Multiple coordinates / ImagePoints as input

Hi! I’m trying to train a model on images with multiple coordinates in them and I’m pretty lost on how to do it correctly. I’m creating a digit sequence detector and I have labeled the training images with coordinates of each digit as below:

image
I tried to replicate the notebook of lesson 3 Head Pose problem, but I have not managed to create a Databunch with multi-coordinate labels.

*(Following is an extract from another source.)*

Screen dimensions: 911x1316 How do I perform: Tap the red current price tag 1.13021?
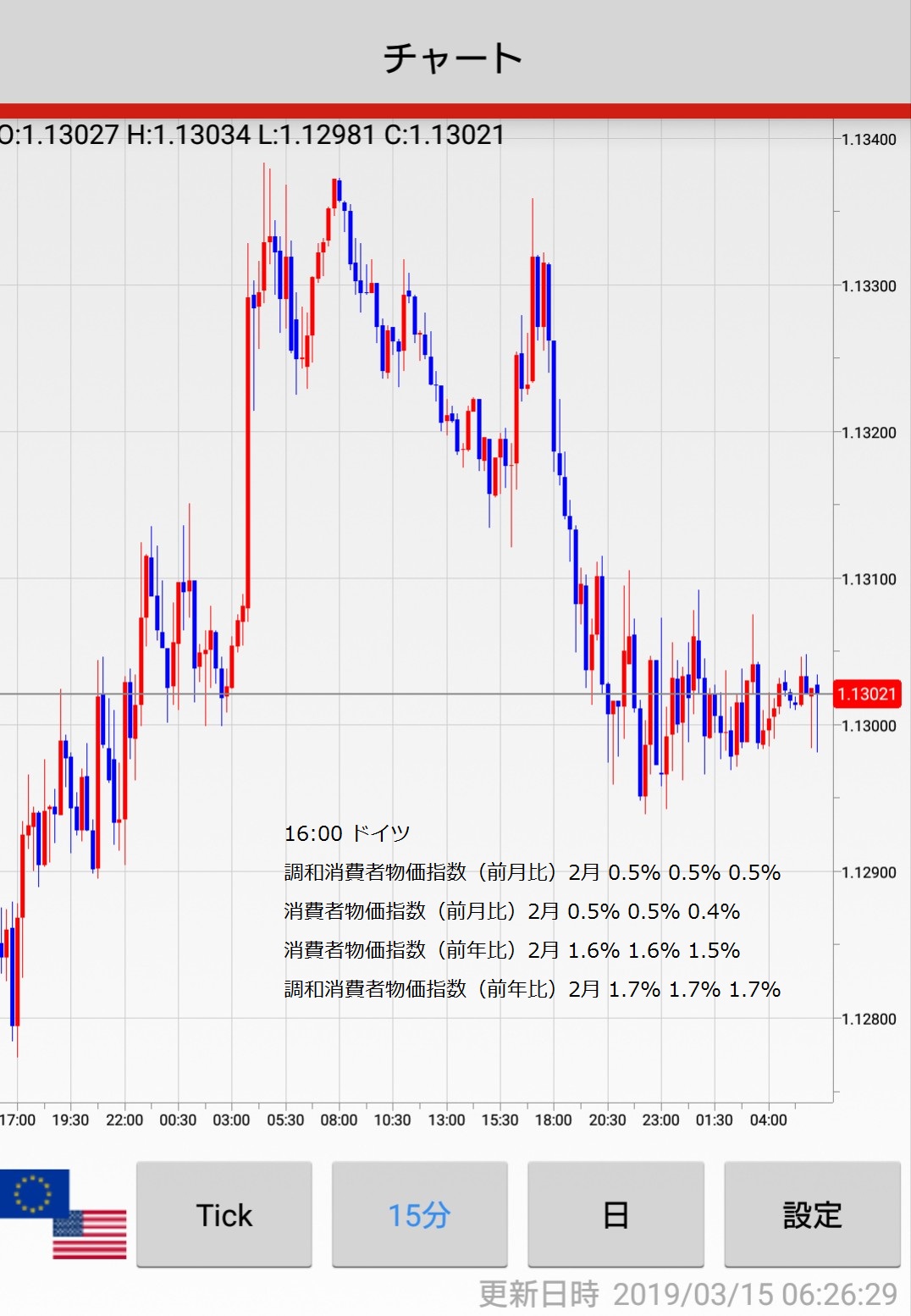click(x=866, y=694)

The file names and labels are in a df:

'img'      'tensors'
0000.png    tensor([[63.,58.],[63.,211.],[57.,375.],[74.,501.],[59.,645.],[77.,800.]])
0001.png    tensor([[64.,112.],[56.,418.],[73.,596.]])
...         ...

My below attempt at creating a Databunch gives a warning when given a tensor with multiple coordinates.

def get_label(x):
  vals = df.loc[df['img']==x.name]['tensors'].values[0]
  # returns a tensor such as tensor([[64.,112.],[56.,418.],[73.,596.]])
  return vals

data = (PointsItemList.from_folder(path_images)
       .split_by_rand_pct()
       .label_from_func(get_label)
       .databunch(bs=16)
       )

You can deactivate this warning by passing no_check=True.
/usr/local/lib/python3.6/dist-packages/fastai/basic_data.py:269: UserWarning: It’s not possible to collate samples of your dataset together in a batch.
Shapes of the inputs/targets:
[[torch.Size([3, 150, 1000]), torch.Size([3, 150, 1000]), torch.Size([3, 150, 1000]), torch.Size([3, 150, 1000]), torch.Size([3, 150, 1000]), torch.Size([3, 150, 1000]), torch.Size([3, 150, 1000]), torch.Size([3, 150, 1000]), torch.Size([3, 150, 1000]), torch.Size([3, 150, 1000]), torch.Size([3, 150, 1000]), torch.Size([3, 150, 1000]), torch.Size([3, 150, 1000]), torch.Size([3, 150, 1000]), torch.Size([3, 150, 1000]), torch.Size([3, 150, 1000])], [torch.Size([2, 2]), torch.Size([8, 2]), torch.Size([7, 2]), torch.Size([2, 2]), torch.Size([7, 2]), torch.Size([4, 2]), torch.Size([7, 2]), torch.Size([3, 2]), torch.Size([4, 2]), torch.Size([3, 2]), torch.Size([4, 2]), torch.Size([3, 2]), torch.Size([6, 2]), torch.Size([2, 2]), torch.Size([7, 2]), torch.Size([2, 2])]]
warn(message)

The dataloader works perfectly fine when only one of the coordinates is given and not the full list, so I’m doing something wrong with formatting of the input values. Below I have modified the label function to only return the first coordinates and it gives no error.

def get_label(x):
  vals = df.loc[df['img']==x.name]['tensors'].values[0][0]
  # returns a tensor such as tensor([64.,112.])
  return vals

data = (PointsItemList.from_folder(path_images)
       .split_by_rand_pct()
       .label_from_func(get_label)
       .databunch(bs=16)
       )
data.show_batch()

image

Any ideas what I’m missing? Thanks a bunch!

Hi @eljas1 (ping @sgugger)
I’m having the exact same problem. Did you ever manage to fix it?
Thanks for any help!

Unfortunately not. I had to come up with a manual workaround for the original problem, basically comparing the pixel values at specific locations of the image.